The Republican Congress could conceivably move to impeachment if they believe Trump is a liability to them, and remember, every member has to stand for reelection in 2018. And Trump has no long-standing relationship with these members of Congress. He hasn’t really been a mainstay of the Republican Party. And there is also the possibility that in 2018 you have a wave election, which gives Democrats control of the House and completely changes the political dynamic.
But barring that, understand, not all Republicans have to be in favor of impeachment. If Democrats want it, and two dozen Republicans, approximately, switch, you have enough votes for impeachment. All it takes is a simple majority.

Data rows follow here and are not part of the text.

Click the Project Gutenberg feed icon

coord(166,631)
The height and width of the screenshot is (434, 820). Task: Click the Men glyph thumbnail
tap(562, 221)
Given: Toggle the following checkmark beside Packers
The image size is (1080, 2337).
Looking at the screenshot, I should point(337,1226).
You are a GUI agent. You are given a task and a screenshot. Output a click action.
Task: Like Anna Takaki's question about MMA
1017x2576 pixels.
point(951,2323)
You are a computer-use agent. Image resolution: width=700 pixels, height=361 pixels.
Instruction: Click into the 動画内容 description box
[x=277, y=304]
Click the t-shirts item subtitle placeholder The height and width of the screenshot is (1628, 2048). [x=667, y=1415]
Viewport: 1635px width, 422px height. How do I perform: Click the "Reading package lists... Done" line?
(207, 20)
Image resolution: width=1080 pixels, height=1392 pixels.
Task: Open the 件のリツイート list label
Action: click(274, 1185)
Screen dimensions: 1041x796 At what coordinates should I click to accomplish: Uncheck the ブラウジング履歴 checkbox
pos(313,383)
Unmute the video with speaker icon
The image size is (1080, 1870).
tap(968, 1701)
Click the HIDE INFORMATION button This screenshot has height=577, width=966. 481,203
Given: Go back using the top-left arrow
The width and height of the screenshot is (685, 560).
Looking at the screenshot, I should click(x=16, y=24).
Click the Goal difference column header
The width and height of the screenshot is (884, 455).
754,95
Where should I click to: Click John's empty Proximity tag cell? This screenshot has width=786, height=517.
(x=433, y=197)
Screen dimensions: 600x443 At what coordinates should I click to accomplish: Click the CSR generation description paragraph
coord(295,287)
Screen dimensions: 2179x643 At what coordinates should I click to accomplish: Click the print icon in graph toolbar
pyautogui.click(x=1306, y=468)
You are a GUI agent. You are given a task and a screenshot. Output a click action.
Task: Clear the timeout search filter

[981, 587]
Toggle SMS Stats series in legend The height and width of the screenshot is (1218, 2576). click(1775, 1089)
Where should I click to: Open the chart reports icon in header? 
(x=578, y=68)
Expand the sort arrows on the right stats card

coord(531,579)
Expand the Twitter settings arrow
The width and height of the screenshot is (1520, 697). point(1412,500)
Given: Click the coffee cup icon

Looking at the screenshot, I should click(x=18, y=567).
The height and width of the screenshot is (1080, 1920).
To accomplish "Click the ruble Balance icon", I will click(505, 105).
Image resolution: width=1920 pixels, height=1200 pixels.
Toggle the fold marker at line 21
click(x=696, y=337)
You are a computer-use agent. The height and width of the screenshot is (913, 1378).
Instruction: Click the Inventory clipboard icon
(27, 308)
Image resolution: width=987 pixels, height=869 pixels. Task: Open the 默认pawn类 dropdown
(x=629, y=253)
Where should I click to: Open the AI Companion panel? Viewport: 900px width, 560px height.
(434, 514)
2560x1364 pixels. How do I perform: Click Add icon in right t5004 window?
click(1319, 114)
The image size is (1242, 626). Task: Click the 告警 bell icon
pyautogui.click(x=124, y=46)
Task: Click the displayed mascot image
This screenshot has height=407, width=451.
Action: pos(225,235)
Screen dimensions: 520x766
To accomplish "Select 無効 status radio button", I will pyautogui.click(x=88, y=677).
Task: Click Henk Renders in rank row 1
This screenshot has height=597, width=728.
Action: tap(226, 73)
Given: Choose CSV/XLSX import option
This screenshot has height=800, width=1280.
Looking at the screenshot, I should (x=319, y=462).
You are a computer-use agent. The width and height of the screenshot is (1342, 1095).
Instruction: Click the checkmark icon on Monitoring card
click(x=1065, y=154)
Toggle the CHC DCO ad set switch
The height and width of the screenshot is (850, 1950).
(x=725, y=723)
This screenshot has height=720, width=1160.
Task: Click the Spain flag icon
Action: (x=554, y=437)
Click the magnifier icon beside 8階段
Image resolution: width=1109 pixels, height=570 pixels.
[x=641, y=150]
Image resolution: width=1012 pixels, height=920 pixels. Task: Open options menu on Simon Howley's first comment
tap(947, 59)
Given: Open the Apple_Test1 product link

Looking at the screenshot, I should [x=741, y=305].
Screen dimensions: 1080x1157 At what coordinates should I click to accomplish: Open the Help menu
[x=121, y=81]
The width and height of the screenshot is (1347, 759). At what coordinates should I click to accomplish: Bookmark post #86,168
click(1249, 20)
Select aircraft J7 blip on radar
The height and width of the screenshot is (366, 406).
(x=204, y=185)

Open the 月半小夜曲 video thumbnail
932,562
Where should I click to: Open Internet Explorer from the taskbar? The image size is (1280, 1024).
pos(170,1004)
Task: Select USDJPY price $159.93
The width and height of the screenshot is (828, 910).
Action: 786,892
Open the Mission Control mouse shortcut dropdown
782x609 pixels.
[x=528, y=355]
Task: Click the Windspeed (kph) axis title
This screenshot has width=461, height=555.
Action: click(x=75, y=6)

And finally, remember: Republicans really don’t trust Donald Trump. He’s a loose cannon. But they love Mike Pence. He’s a down-the-line Christian conservative dream president for the Republicans in Congress.
Fix: So what is it that makes you think President Trump could actually be impeached?
Lichtman: I make very clear in The Case for Impeachment that I do not believe Trump should be impeached because he’s an unconventional president, because he’s breaking the molds of tradition, or even because he’s unpopular. Rather, Trump should be impeached if and when he becomes a serious threat to our constitutional order, to our freedoms and liberties, and to the national security of the United States.
And I outline eight areas of potential removal of Donald Trump, based on his early presidency and his many decades of history as a businessman. For example, Trump has repeatedly, as a businessman, flouted the law. He kind of began his career by getting in trouble with the Department of Justice, which had a very strong case against him that he’d broken the Fair Housing Act. Reporting indicated that he’d broken the Cuban embargo in the 1990s, when that was a serious crime. Reporting also indicated that he had broken laws with respect to the employment of illegal immigrants, ironically contradicting his own campaign, and there are certainly laws that he could now break, for example, laws that ban torture.
Over the course of his entire business career, he has a pattern of playing fast and loose with the law, and letting statutes of limitations run out, settling cases, protracting lawsuits, walking away from failed deals. He also has a pattern and practice of not telling the truth. That is not just something that started when he was a candidate.
His overriding pattern is Donald Trump first, and nothing else matters nearly as much. And when you’re not president, you can get away with that, you can walk away from things. But as president, you can’t. You are accountable for what you do and for what you say. And what is the ultimate accountability for a president? That accountability is impeachment.